It’s Time to Stop NATO Action in Libya

<--

Campur tangan Barat, yang diwujudkan dengan serangan militer NATO terhadap Libia, semakin menunjukkan ketidakmenentuan arah. Upaya untuk sesegera mungkin mengakhiri rezim Muammar Gaddafi dengan serangan kilat gagal tercapai. Sampai detik ini kekuasaan Gaddafi masih eksis, dan dengan ganas terus menumpas gerakan oposisi. Sementara itu, penetapannya sebagai buron internasional dengan dikeluarkannya surat penangkapan dari Mahkamah Internasional di Den Haag, Belanda tampaknya juga tidak akan menyelesaikan masalah.

Tidak bisa disangkal, kebrutalan Gaddafi menumpas oposisi adalah langkah yang bertentangan dengan prinsip-prinsip kemanusiaan.
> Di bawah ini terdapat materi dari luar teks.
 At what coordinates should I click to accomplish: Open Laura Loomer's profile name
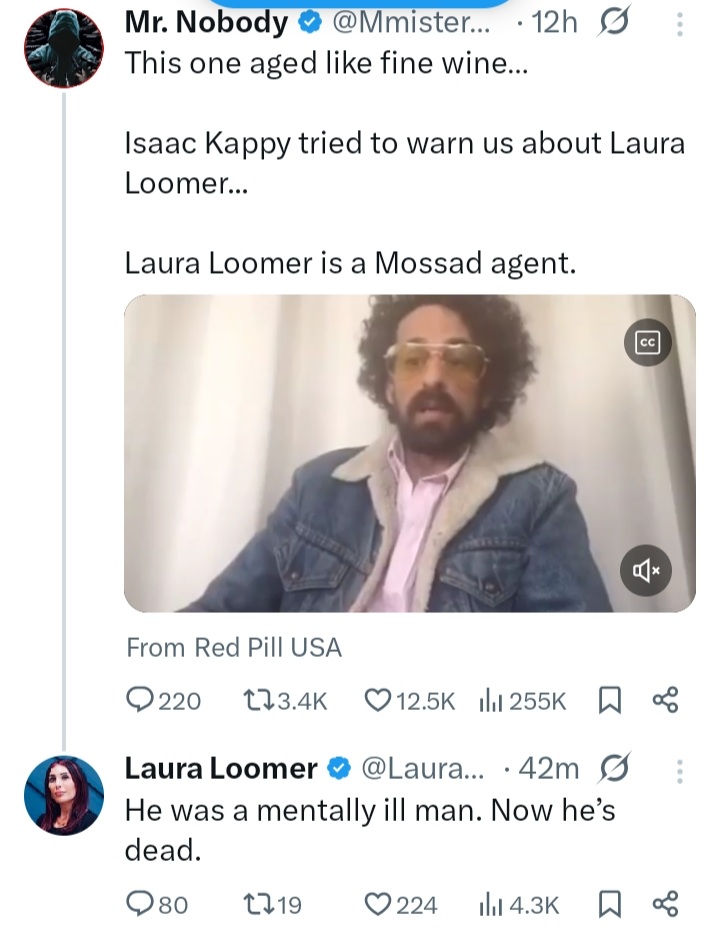pos(220,768)
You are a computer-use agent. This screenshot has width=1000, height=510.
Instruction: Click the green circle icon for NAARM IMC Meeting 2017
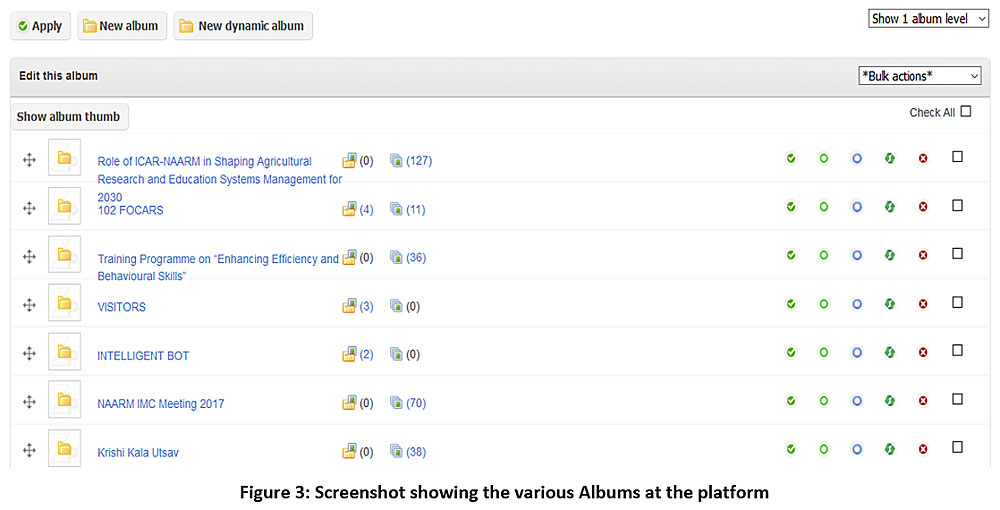(x=824, y=401)
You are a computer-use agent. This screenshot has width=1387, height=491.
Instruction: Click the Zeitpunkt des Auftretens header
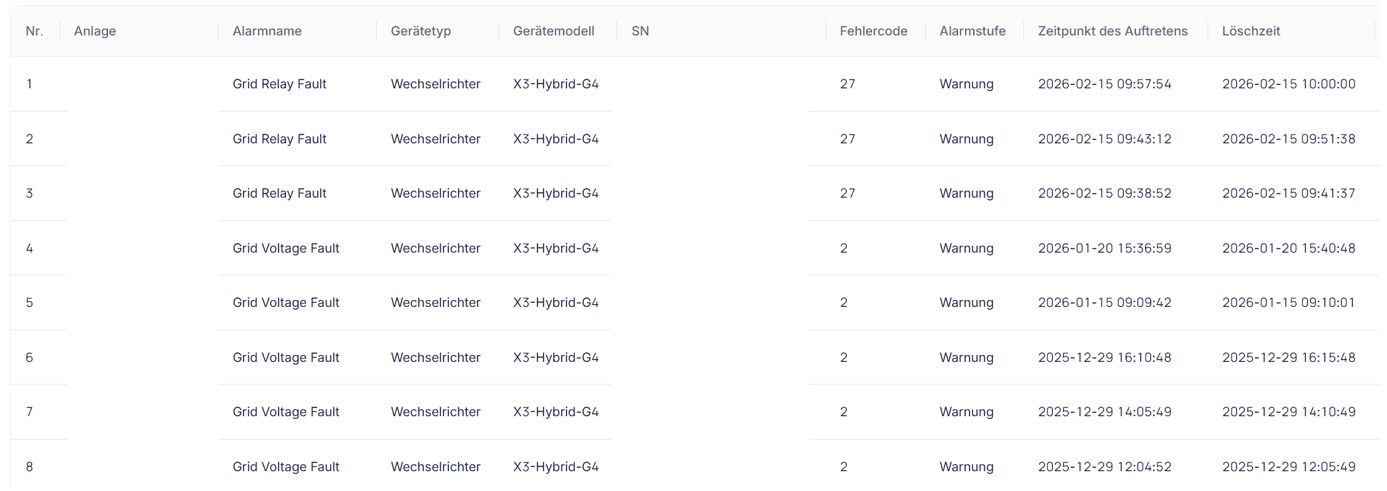tap(1113, 31)
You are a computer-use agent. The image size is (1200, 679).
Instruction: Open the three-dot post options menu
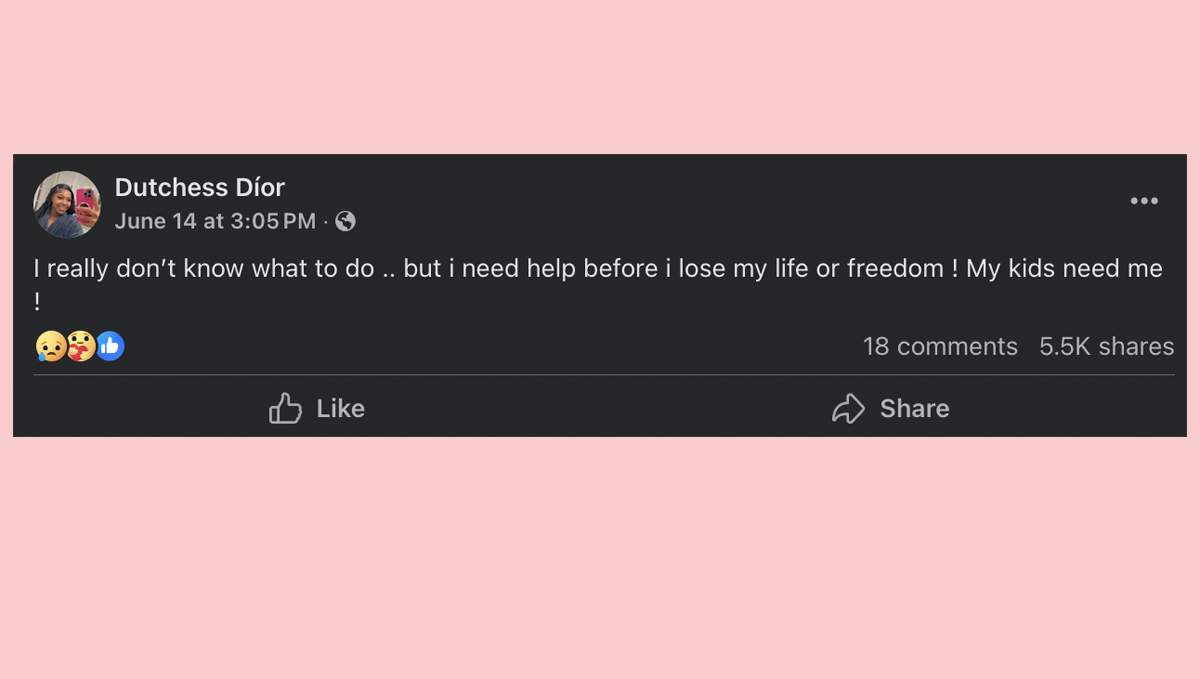point(1144,201)
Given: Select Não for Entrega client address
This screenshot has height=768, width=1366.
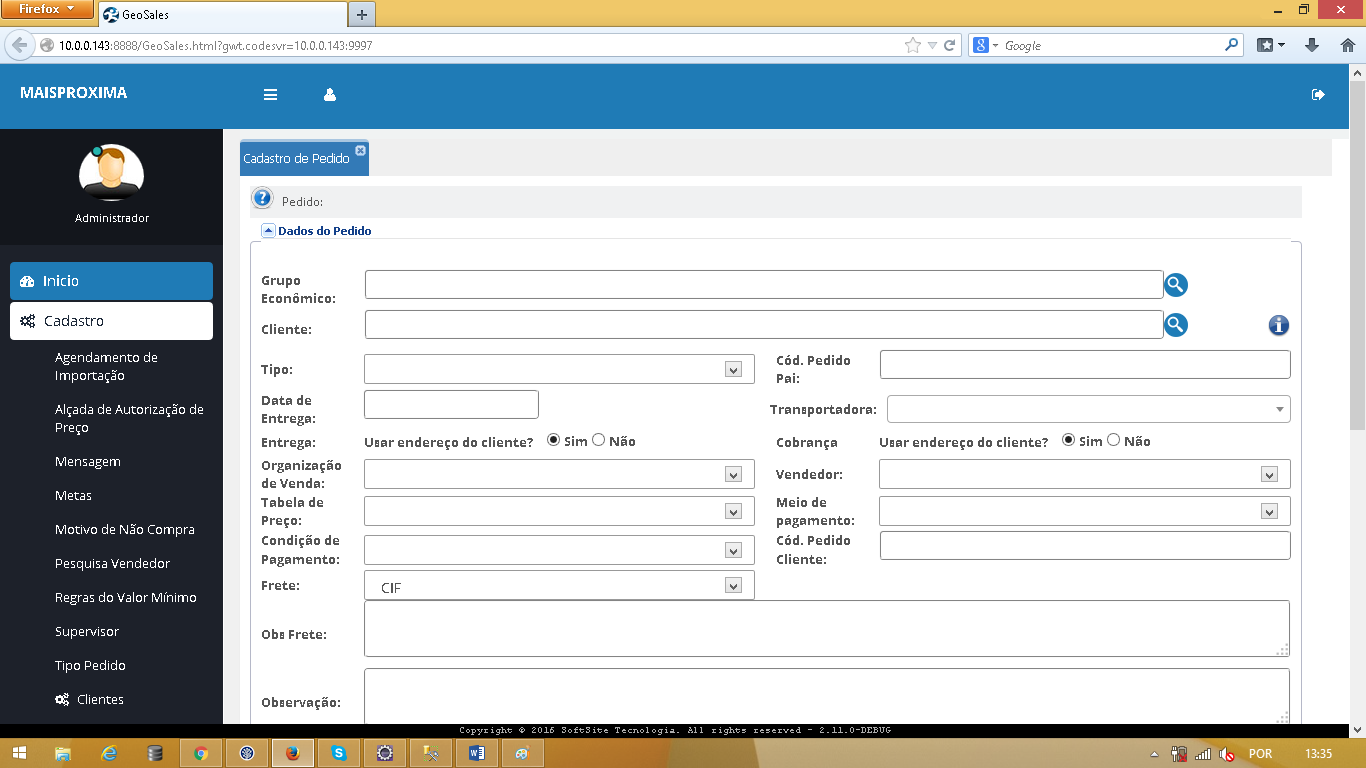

Namun, intervensi militer oleh NATO, terutama Amerika Serikat, Prancis, dan Inggris, terbukti juga bukan tindakan yang tepat. Langkah Liga Arab yang mendukung resolusi Perserikatan BangsaBangsa tentang `’zona larangan terbang” terhadap Libia, ternyata malah mengalihkan perhatian dunia dari Jazirah Arab ke Afrika Utara. Ketika perhatian dunia terpaku pada Libia, revolusi di Bahrain nyaris tak terdengar.

Intervensi militer NATO justru berkemungkinan mengulang kembali tragedi di Irak dan Afghanistan. Serangan-serangan udara semakin meningkatkan atmosfer peperangan di antara dua kubu, yakni rezim penguasa dan kubu oposisi, sementara aktivitas warga sipil terbelenggu. Terjadi demobilisasi massa yang berakibat pada bencana kemanusiaan. Intervensi kemanusiaan pun ikut terhalang akibat munculnya medan-medan pertempuran antara NATO, Gaddafi, dan militer oposisi. Klimaks dari peperangan, apa pun bentuknya, bakal buruk bagi masa depan Libia. Itulah yang menjadikan Libia berbeda dari Mesir dan Tunisia, tempat awal revolusi rakyat menggema dan menunjukkan hasil dengan penggulingan rezim. Bahwa pascarevolusi itu masih ada pekerjaan besar untuk menegakkan pilar-pilar demokrasi, hal itu adalah persoalan lain lagi dan masih butuh waktu berbulan-bulan bagi Mesir dan Tunisia untuk mewujudkannya. Di Libia, mungkin sulit bagi komunitas internasional untuk membiarkan pembantaian terhadap warga sipil, namun intervensi militer kini telah mengubah elan perjuangan demokrasi rakyat.

Yang terjadi sekarang adalah revolusi versus kontrarevolusi. Akibatnya bisa diramalkan, siapa pun “pemenang“ konflik ini tidak akan berbeda dari ketika Kolonel Muammar Gaddafi tampil pada tampuk kekuasaan setelah memenangi peperangan melawan rezim berkuasa pada 1969.

Bukan benih-benih demokrasi yang disemai, melainkan calon-calon tiran yang sedang dipersiapkan dalam laga peperangan itu. Semakin jelas NATO dan Barat pada umumnya harus merumuskan ulang langkah intervensi mereka, karena opsi militer telah berada pada jalan buntu.

Bertahan pada kebuntuan itu dengan memaksakan serangan yang makin agresif, bisa menyeret Libia menjadi “Irak jilid II”. Keputusan Mahkamah Internasional yang menetapkan Gaddafi sebagai buron internasional seharusnya bisa dimanfaatkan sebagai manuver terobosan untuk memulai kembali intervensi diplomasi. Proses mengakhiri aksi militer secara total harus dimulai dan menyerahkan pekerjaan selanjutnya pada diplomasi. Tujuan utamanya adalah demiliterisasi perjuangan politik di Libia agar proses demokrasi tidak berlangsung di bawah senapan.